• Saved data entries
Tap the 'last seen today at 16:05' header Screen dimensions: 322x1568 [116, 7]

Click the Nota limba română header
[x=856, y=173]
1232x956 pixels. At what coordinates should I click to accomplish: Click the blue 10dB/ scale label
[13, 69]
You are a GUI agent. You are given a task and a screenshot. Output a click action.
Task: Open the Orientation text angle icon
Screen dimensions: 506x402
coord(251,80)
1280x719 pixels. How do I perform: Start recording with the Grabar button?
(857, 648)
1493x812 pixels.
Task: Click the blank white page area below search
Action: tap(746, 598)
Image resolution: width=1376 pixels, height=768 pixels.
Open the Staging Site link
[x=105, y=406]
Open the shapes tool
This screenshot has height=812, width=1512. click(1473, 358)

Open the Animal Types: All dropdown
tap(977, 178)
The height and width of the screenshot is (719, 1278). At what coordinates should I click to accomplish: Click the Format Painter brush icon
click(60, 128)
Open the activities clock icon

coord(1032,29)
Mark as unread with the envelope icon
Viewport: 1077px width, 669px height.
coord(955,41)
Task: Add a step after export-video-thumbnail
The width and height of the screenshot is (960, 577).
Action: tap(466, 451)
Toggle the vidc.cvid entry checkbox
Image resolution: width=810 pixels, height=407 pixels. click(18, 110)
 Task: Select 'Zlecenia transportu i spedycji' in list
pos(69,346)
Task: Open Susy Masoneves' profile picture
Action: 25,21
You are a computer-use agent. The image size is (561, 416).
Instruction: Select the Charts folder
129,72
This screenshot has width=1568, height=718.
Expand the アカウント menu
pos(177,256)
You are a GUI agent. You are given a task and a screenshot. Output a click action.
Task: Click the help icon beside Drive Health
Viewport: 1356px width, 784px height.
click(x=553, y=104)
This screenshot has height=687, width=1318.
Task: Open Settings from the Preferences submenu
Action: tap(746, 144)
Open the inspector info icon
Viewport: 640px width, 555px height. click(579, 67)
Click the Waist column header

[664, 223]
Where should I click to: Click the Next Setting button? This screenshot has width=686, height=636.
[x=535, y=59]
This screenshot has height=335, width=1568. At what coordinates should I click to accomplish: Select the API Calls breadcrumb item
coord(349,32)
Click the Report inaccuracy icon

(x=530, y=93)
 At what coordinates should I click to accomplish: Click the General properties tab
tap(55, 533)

• EXERCISE OBJECTIVE
Having read the entries above, set each one down again exactly.

• REPLY
Tap the 'last seen today at 16:05' header Screen dimensions: 322x1568 [116, 7]

Click the Nota limba română header
[x=856, y=173]
1232x956 pixels. At what coordinates should I click to accomplish: Click the blue 10dB/ scale label
[13, 69]
You are a GUI agent. You are given a task and a screenshot. Output a click action.
Task: Open the Orientation text angle icon
Screen dimensions: 506x402
coord(251,80)
1280x719 pixels. How do I perform: Start recording with the Grabar button?
(857, 648)
1493x812 pixels.
Task: Click the blank white page area below search
Action: tap(746, 598)
Image resolution: width=1376 pixels, height=768 pixels.
Open the Staging Site link
[x=105, y=406]
Open the shapes tool
This screenshot has height=812, width=1512. click(1473, 358)

Open the Animal Types: All dropdown
tap(977, 178)
The height and width of the screenshot is (719, 1278). At what coordinates should I click to accomplish: Click the Format Painter brush icon
click(60, 128)
Open the activities clock icon

coord(1032,29)
Mark as unread with the envelope icon
Viewport: 1077px width, 669px height.
coord(955,41)
Task: Add a step after export-video-thumbnail
The width and height of the screenshot is (960, 577).
Action: tap(466, 451)
Toggle the vidc.cvid entry checkbox
Image resolution: width=810 pixels, height=407 pixels. click(18, 110)
 Task: Select 'Zlecenia transportu i spedycji' in list
pos(69,346)
Task: Open Susy Masoneves' profile picture
Action: 25,21
You are a computer-use agent. The image size is (561, 416).
Instruction: Select the Charts folder
129,72
This screenshot has width=1568, height=718.
Expand the アカウント menu
pos(177,256)
You are a GUI agent. You are given a task and a screenshot. Output a click action.
Task: Click the help icon beside Drive Health
Viewport: 1356px width, 784px height.
click(x=553, y=104)
This screenshot has height=687, width=1318.
Task: Open Settings from the Preferences submenu
Action: tap(746, 144)
Open the inspector info icon
Viewport: 640px width, 555px height. click(579, 67)
Click the Waist column header

[664, 223]
Where should I click to: Click the Next Setting button? This screenshot has width=686, height=636.
[x=535, y=59]
This screenshot has height=335, width=1568. At what coordinates should I click to accomplish: Select the API Calls breadcrumb item
coord(349,32)
Click the Report inaccuracy icon

(x=530, y=93)
 At what coordinates should I click to accomplish: Click the General properties tab
tap(55, 533)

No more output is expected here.